Problem to solve
Every entry must be transcribed exactly as written.
── Extracted material
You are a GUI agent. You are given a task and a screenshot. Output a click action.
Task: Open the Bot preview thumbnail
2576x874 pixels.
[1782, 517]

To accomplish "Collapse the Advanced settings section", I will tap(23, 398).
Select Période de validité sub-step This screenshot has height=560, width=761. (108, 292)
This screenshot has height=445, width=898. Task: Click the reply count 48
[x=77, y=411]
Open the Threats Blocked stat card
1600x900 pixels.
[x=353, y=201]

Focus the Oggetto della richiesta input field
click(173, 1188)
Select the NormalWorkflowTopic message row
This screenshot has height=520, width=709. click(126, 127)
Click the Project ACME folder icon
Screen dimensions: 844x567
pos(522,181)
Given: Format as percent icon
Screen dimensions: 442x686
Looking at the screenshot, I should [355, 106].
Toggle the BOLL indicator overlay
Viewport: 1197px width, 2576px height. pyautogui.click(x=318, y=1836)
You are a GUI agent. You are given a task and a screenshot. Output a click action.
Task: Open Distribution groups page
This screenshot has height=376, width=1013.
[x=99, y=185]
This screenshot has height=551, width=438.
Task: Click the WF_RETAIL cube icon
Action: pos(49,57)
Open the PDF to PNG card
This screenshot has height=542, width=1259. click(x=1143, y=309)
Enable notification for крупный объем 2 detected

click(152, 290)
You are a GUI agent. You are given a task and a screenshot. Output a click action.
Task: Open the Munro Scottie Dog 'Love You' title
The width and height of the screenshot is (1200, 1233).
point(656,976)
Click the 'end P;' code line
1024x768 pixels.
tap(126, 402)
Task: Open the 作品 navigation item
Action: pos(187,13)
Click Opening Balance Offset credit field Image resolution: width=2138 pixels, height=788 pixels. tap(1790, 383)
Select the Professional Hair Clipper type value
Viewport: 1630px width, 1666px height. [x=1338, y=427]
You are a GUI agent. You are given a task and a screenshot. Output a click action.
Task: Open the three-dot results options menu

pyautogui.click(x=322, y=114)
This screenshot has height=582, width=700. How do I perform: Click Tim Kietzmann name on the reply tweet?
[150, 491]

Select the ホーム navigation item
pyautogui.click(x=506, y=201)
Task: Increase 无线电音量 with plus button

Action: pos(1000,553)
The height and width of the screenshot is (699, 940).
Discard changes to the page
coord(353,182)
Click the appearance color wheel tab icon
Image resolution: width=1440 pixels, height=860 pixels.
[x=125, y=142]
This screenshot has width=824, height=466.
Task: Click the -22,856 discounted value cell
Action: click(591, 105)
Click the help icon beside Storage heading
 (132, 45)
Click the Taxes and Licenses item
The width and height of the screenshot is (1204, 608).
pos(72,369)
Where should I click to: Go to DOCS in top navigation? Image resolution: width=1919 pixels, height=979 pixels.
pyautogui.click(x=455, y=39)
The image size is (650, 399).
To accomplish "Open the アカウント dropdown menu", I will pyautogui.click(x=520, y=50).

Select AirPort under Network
────
Exercise response
You are a GUI agent. You are given a task and a screenshot. Output a click action.
Task: Open the Bot preview thumbnail
2576x874 pixels.
[1782, 517]

To accomplish "Collapse the Advanced settings section", I will tap(23, 398).
Select Période de validité sub-step This screenshot has height=560, width=761. (108, 292)
This screenshot has height=445, width=898. Task: Click the reply count 48
[x=77, y=411]
Open the Threats Blocked stat card
1600x900 pixels.
[x=353, y=201]

Focus the Oggetto della richiesta input field
click(173, 1188)
Select the NormalWorkflowTopic message row
This screenshot has height=520, width=709. click(126, 127)
Click the Project ACME folder icon
Screen dimensions: 844x567
pos(522,181)
Given: Format as percent icon
Screen dimensions: 442x686
Looking at the screenshot, I should [355, 106].
Toggle the BOLL indicator overlay
Viewport: 1197px width, 2576px height. pyautogui.click(x=318, y=1836)
You are a GUI agent. You are given a task and a screenshot. Output a click action.
Task: Open Distribution groups page
This screenshot has height=376, width=1013.
[x=99, y=185]
This screenshot has height=551, width=438.
Task: Click the WF_RETAIL cube icon
Action: pos(49,57)
Open the PDF to PNG card
This screenshot has height=542, width=1259. click(x=1143, y=309)
Enable notification for крупный объем 2 detected

click(152, 290)
You are a GUI agent. You are given a task and a screenshot. Output a click action.
Task: Open the Munro Scottie Dog 'Love You' title
The width and height of the screenshot is (1200, 1233).
point(656,976)
Click the 'end P;' code line
1024x768 pixels.
tap(126, 402)
Task: Open the 作品 navigation item
Action: pos(187,13)
Click Opening Balance Offset credit field Image resolution: width=2138 pixels, height=788 pixels. tap(1790, 383)
Select the Professional Hair Clipper type value
Viewport: 1630px width, 1666px height. [x=1338, y=427]
You are a GUI agent. You are given a task and a screenshot. Output a click action.
Task: Open the three-dot results options menu

pyautogui.click(x=322, y=114)
This screenshot has height=582, width=700. How do I perform: Click Tim Kietzmann name on the reply tweet?
[150, 491]

Select the ホーム navigation item
pyautogui.click(x=506, y=201)
Task: Increase 无线电音量 with plus button

Action: pos(1000,553)
The height and width of the screenshot is (699, 940).
Discard changes to the page
coord(353,182)
Click the appearance color wheel tab icon
Image resolution: width=1440 pixels, height=860 pixels.
[x=125, y=142]
This screenshot has width=824, height=466.
Task: Click the -22,856 discounted value cell
Action: click(591, 105)
Click the help icon beside Storage heading
 (132, 45)
Click the Taxes and Licenses item
The width and height of the screenshot is (1204, 608).
pos(72,369)
Where should I click to: Go to DOCS in top navigation? Image resolution: width=1919 pixels, height=979 pixels.
pyautogui.click(x=455, y=39)
The image size is (650, 399).
To accomplish "Open the アカウント dropdown menu", I will pyautogui.click(x=520, y=50).

Select AirPort under Network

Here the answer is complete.